:: Trecho fornecido
A cogerência também chamada de cogestão, pode ser definida como o sistema de participação dos trabalhadores no gerenciamento de determinadas empresas que continuam baseando seu funcionamento em estruturas econômicas de produção consideradas liberais.

A cogestão é um conceito suficiente­mente ambíguo – tanto analítica como emocionalmente – para que seja possível falar dele sem esclarecer previa­mente o que se entende por ele.

Problemas terminológicos

Analiticamente, tal palavra já é ambí­gua em alemão (Mitbestimmung), apesar de ter nascido nesse país tanto a institui­ção como o conceito.

Mas o é ainda mais em outras línguas, onde não encontra uma tradução única, mas várias acepções.

Cogerência é a palavra mais corrente­mente usada, mas junto a ela se fala de cogestão, codecisão, codeterminação e cogerenciamento.

Mais vagamente ain­da, fala-se também de participação, ou colaboração entre capital e trabalho.

Quando se quer traduzir com exatidão es­se conceito alemão, opta-se pelo caminho do circunlóquio linguístico e fala-se de poder empresarial compartilhado (paritariamente ou não, segundo os casos) ou de poder compartilhado de decisão, quando não se quer circunscrever o tema da cogestão à empresa.

Os teóricos visualizam sua aplicação a nada menos do que seis níveis:

  • O lugar de trabalho do operário.
  • O centro de trabalho (Betrieb, em alemão).
  • A empresa.
  • O ramo ou setor econômico a que esta pertence.
  • A economia nacional.
  • Pelo menos idealmente, a economia internacional.

Por sua própria enumeração, já se vê que a palavra cogestão não pode ter o mesmo significado nestes seis níveis aos quais se aplica.
::::
:: Dados fornecidos
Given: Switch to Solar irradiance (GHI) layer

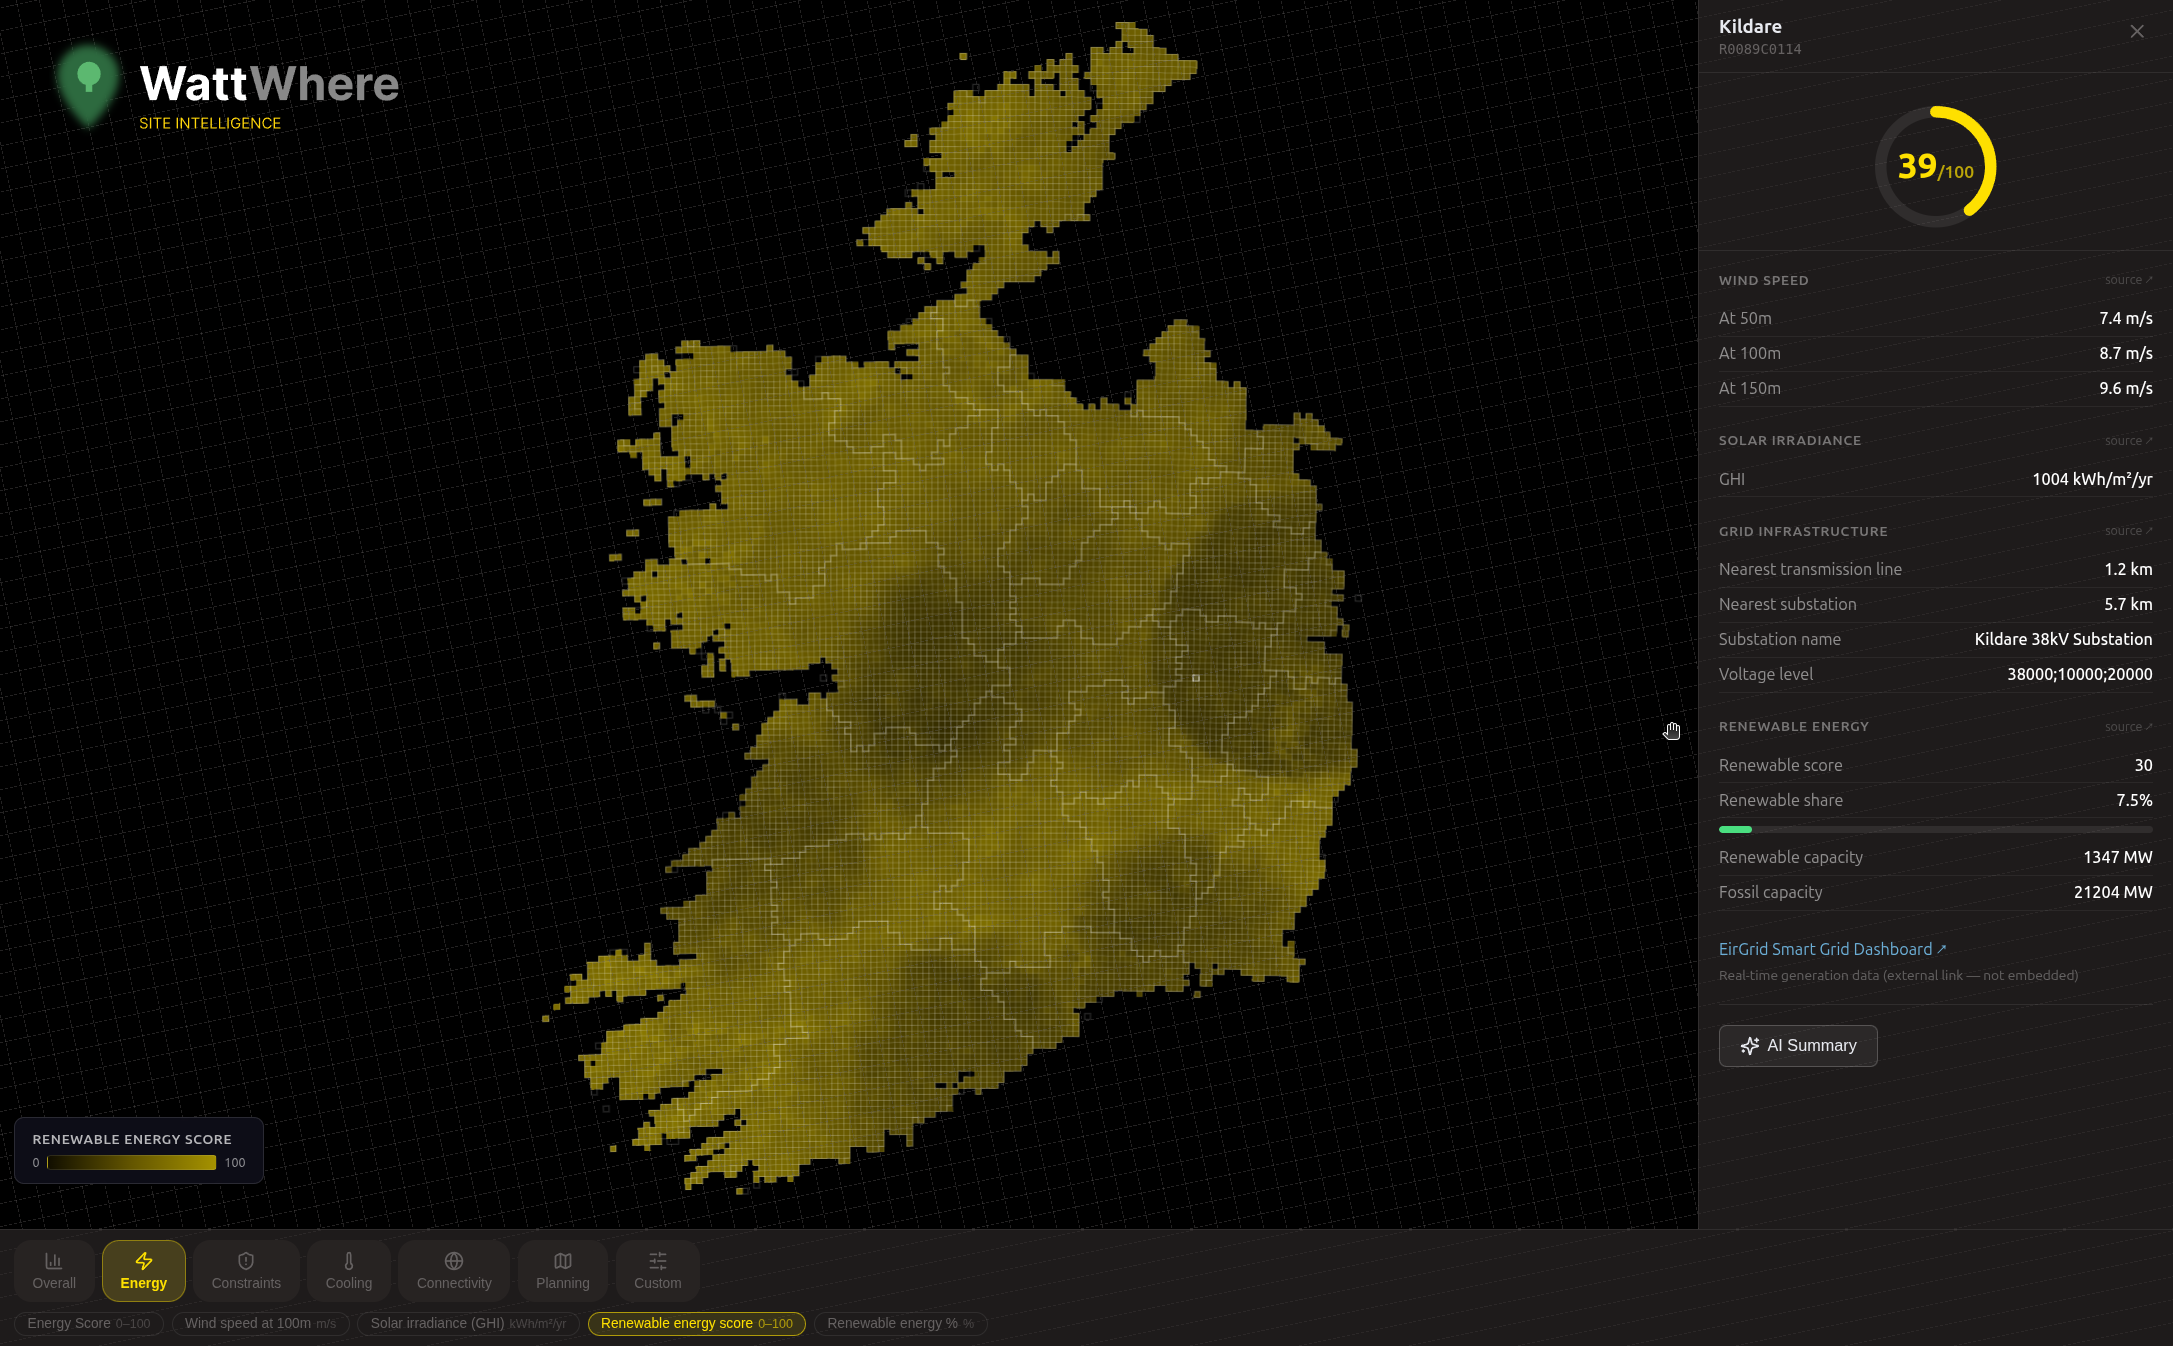Looking at the screenshot, I should (x=468, y=1323).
::::
● Objetivo do exercício
No texto sobre cogestão, enumere todos os níveis a que, segundo os teóricos, o conceito pode ser aplicado.

● Exercício resolvido
- O lugar de trabalho do operário.
- O centro de trabalho (Betrieb, em alemão).
- A empresa.
- O ramo ou setor econômico a que esta pertence.
- A economia nacional.
- Pelo menos idealmente, a economia internacional.